━━━ Extrait du texte
Rapport 2024 sur le gouvernement d’entreprise des sociétés cotées : quels axes d’améliorations ?

En vertu des pouvoirs qui lui sont conférés, l’AMF publie annuellement un rapport sur le gouvernement d’entreprise et les rémunérations des dirigeants des sociétés cotées, informations qui incombent à ces dernières1. Dans sa mission de revue des rapports des émetteurs, l’AMF peut formuler des recommandations en vue d’améliorer la transparence dans les informations publiées. Focus sur les points saillants.

Environnement réglementaire et de conformité

L’évolution du contenu du rapport sur le gouvernement d’entreprise des sociétés cotées sur un marché réglementé au fil des ans met en exergue les évolutions sociétales des pays européens. Ainsi, les enjeux RSE, la mixité dans les organes d’administration, le dialogue avec les actionnaires sont des sujets de plus en plus prégnants.

À noter ! Évolutions prochaines

Si en France, il existe déjà une obligation de mixité dans les conseils d’administration ou de surveillance (à hauteur de 40 % de chaque sexe), une ordonnance2 vient de compléter le dispositif pour une représentation hommes/femmes plus équilibrée. Ainsi, les sociétés cotées devront mettre en place un processus de sélection des administrateurs visant à atteindre cet objectif de 40 %. De plus, le rapport sur le gouvernement d’entreprise devra indiquer si l’entreprise respecte les règles de parité et si ce n’est pas le cas, les raisons pour lesquelles elles n’ont pu être respectées (selon le principe « comply or explain ») ainsi que les mesures mises en place pour atteindre les objectifs fixés par la loi. Les sociétés concernées devront se conformer à ces dispositions avant le 30 juin 2026.
━━━━━━
━━━ Données enregistrées
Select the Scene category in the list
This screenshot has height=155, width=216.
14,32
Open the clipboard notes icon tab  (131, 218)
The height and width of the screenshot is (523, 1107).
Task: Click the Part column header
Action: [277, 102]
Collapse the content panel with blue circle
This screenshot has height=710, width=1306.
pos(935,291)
━━━━━━
Exercices rédigés:
a. Dans le texte sur le gouvernement d'entreprise, avant quelle date les sociétés concernées devront-elles se conformer aux nouvelles dispositions sur la mixité ?
b. Citez tous les sujets que le texte sur le gouvernement d'entreprise présente comme de plus en plus prégnants.
c. Reprenez le texte sur le gouvernement d'entreprise juste après sa dernière phrase.

Exercices corrigés:
a. Avant le 30 juin 2026.

b.
- les enjeux RSE
- la mixité dans les organes d'administration
- le dialogue avec les actionnaires

c.
Une autre évolution législative à signaler est celle permettant à des actionnaires, à qui a été refusé l’inscription d’un projet de résolution à l’ordre du jour d’une assemblée générale, de saisir le tribunal de commerce compétent statuant selon la procédure accélérée afin d’obtenir gain de cause.3

Enfin, pour les entreprises qui se réfèrent expressément au code de gouvernance AFEP-MEDEF, le HCGE a clarifié certaines de ses recommandations4, notamment sur la stratégie climatique de l’entreprise. Ainsi, pour « la présentation de la stratégie climatique à l’assemblée générale ordinaire » (art 5.4 dudit code), il ne s’agit pas d’imposer une résolution climatique soumise au vote des actionnaires, mais simplement de présenter cette stratégie et les actions menées (point d’information), les sociétés étant libres d’aller plus loin en la matière. Si le code prévoit désormais l’instauration d’un comité spécialisé dans les sujets RSE, le guide d’application du HCGE estime que les sociétés doivent clairement définir les missions de ce comité et prévoir l’articulation avec les autres comités existants, particulièrement avec le comité d’audit.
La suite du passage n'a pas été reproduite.